Two For The Road
By berenerchamion
- 2388 reads
Two For the Road
By
Matt McGuire
We took off that summer, two latter-day saints hell bent for ladder bars on bad trucker speed for the end of the road that ran cross-country to the left coast and through nothing but brush, bastards and beltways. We were getting away from our deadpan lives and our dead end jobs at the Circle K. Wherever we went, there we were, but where we were was getting us nowhere so somewhere else sounded better than there. I was popping two pearly white gravestones an hour and you were hanging out the window, howling at the moon and trying to levitate my rustworn, red little Toyota truck above the road and the rats—redemption loomed on the horizon and the wind was in your hair. The demons in your breast called for a reckoning, a vision quest unlike any experienced since Eisenhower built the means of getting from Shithole to the City of Angels in less than 48 hours.
We took a wrong left turn in Memphis and ended up piss down in Mississippi, sucking up coffee and counting pennies in between rattles of the pill-box and the tink, tink of rain drops on the windshield. We got out somewhere in Rankin county and asked for directions—some redneck, half-gypsy, gray matter starved gas station attendant told you L.A. was a long way from hee-haw-hillbilly-next-to-nowhere-fuck-your-sister town and we screeched off leaving a black mark from the edge of the down trodden Delta to Houston by God Texas.
Interstate ten was a long ribbon of nothing and no one. Blazing hot pavement and scrub trees, dry mouthedness and dusty, raw reflections were the denizens of the dust bowl poured out before us. Salvation slaved behind a fruit stand at the roadside in the form of a half-schizophrenic, Mexican lolita named Pico De Gallo and her fifty dollars worth of unspent money orders. She jumped in the back with a bag full of soybeans after a quick courtship and started taking off her poncho, flashing her titties and waving a bottle of Mescal at the wannabe cowboys, drifters and dung salesmen. We fed her a handful of pharmaceutical go-getters, and she bought us a couple of fish tacos and enough go juice to get past the parvenu midlands. I made her come twice behind a bent-backed Indian billboard and cut her loose somewhere near El Paso where we almost ran out of gas. I told three Chicano cutthroats through chattering teeth that I was St. Thomas the Unbeliever, risen from the dead and looking for the stigmatized faithful descendents of Signor De Leon. They gazed morbidly into my wild, interstate eyes; my short-long greasy hair and tattered jeans weren’t reassuring, but the shortest one cracked a snake-oil medicine man kind of smile and whispered something to his compadres. Turning back to me on the heel of his boa-skinned boot he gave me five bucks and a look that said, “turn your face to the setting sun hombre, you’re full gone loco and your cojones need resizing”. I counted my blessings and the beads of my Benzedrine rosary to the tune of a half a tank of gas and a pack of Tahoes, sucking their butts till the cherries bloomed red, ripe and long in the cool, starblown Texas night.

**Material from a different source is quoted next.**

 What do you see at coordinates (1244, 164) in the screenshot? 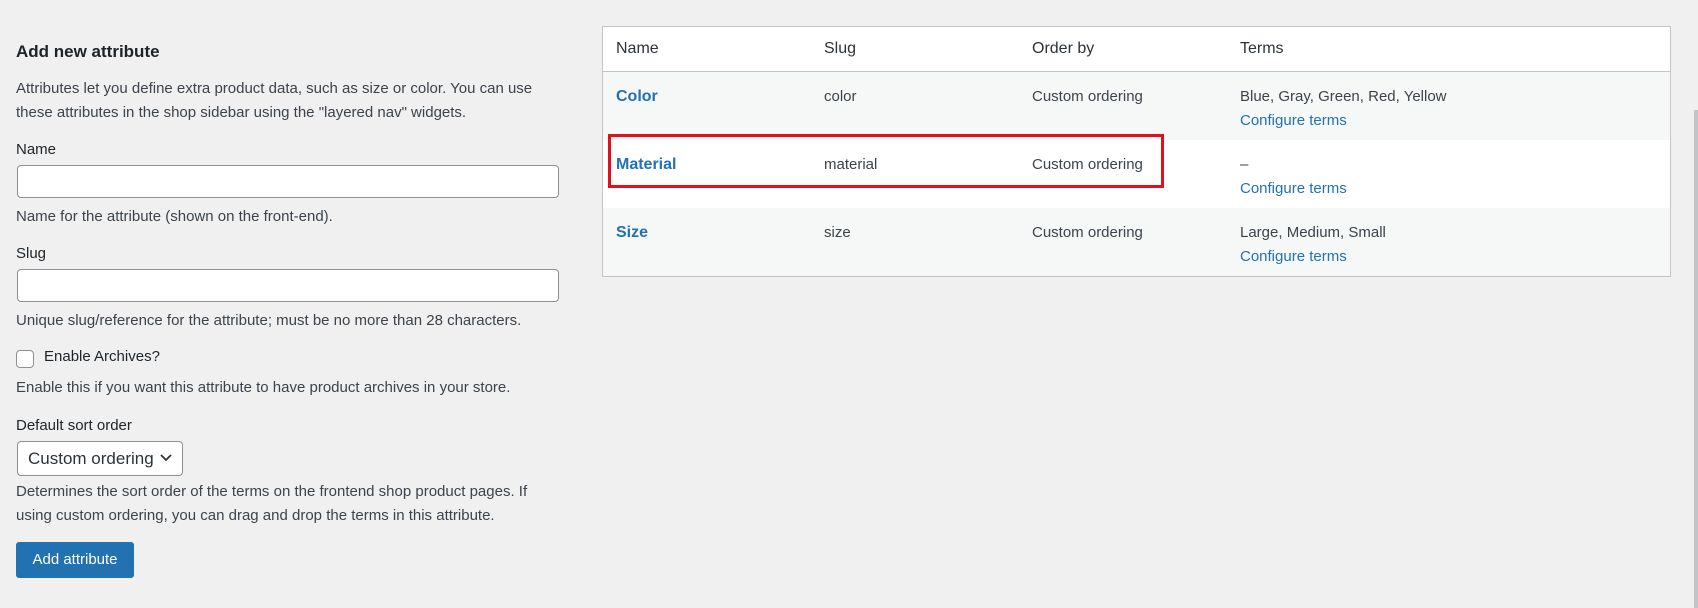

When we hit Arizona you lost the other half of your mind and ran around a rest stop, tearing your clothes off and flashing your tits to the illegal and the illegitimate—we scooped up handfuls of bone dry Phoenix dust and flung them to the wind, savoring the flavor of freedom and sensing the impending border of our destination just over the next flat stretch of road that seemed to run on forever but, like every other road, was destined for the sea. We busted California wide open, literally, when I ran through the border check at 35 mph and got my tires shot out by the CHiP on duty.

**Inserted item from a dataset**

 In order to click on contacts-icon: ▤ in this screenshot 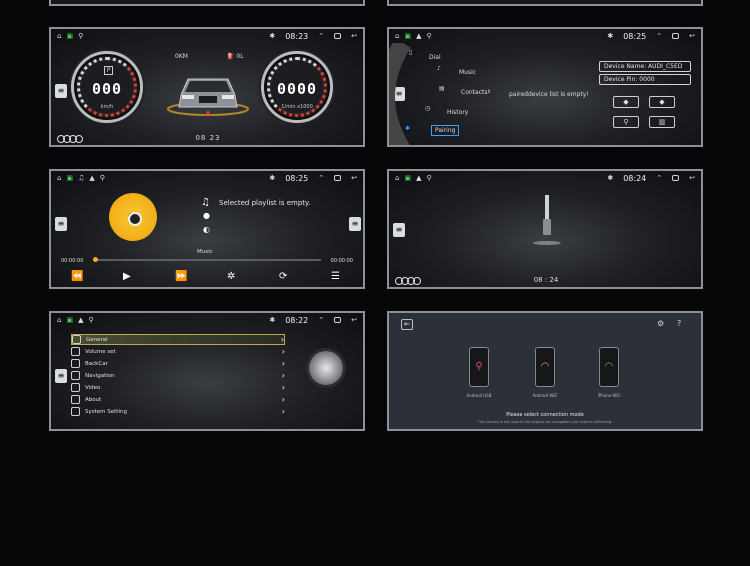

I went to jail. You went to detox. I tried to look you up on Yahoo people search at the library a couple of weeks ago—I found two addresses and the phone number of your Dad’s ex. Curiosity killed the confusion when I called your stepmother in Roanoke; she said you had been sober six months and you never wanted to speak to me again. She tried the old Baptist hellfire, “you need to get saved” stuff on me, but when the line hung silent she hung up with a stiff “Fuck you, Marko.” I stood awhile longer in the pay telephone booth, listening to the rain rattle on the roof and counted out my last dollar and twenty-seven cents. Exiting the booth, I ran raggedly across the street to the self-styled “American Owned” Citgo station, slapped my life’s savings down on the counter in front of the de-turbaned Iraqi attendant and faded off into the downpour with a locked and loaded bottle of Colt .45, headed down the road that ran to the sea.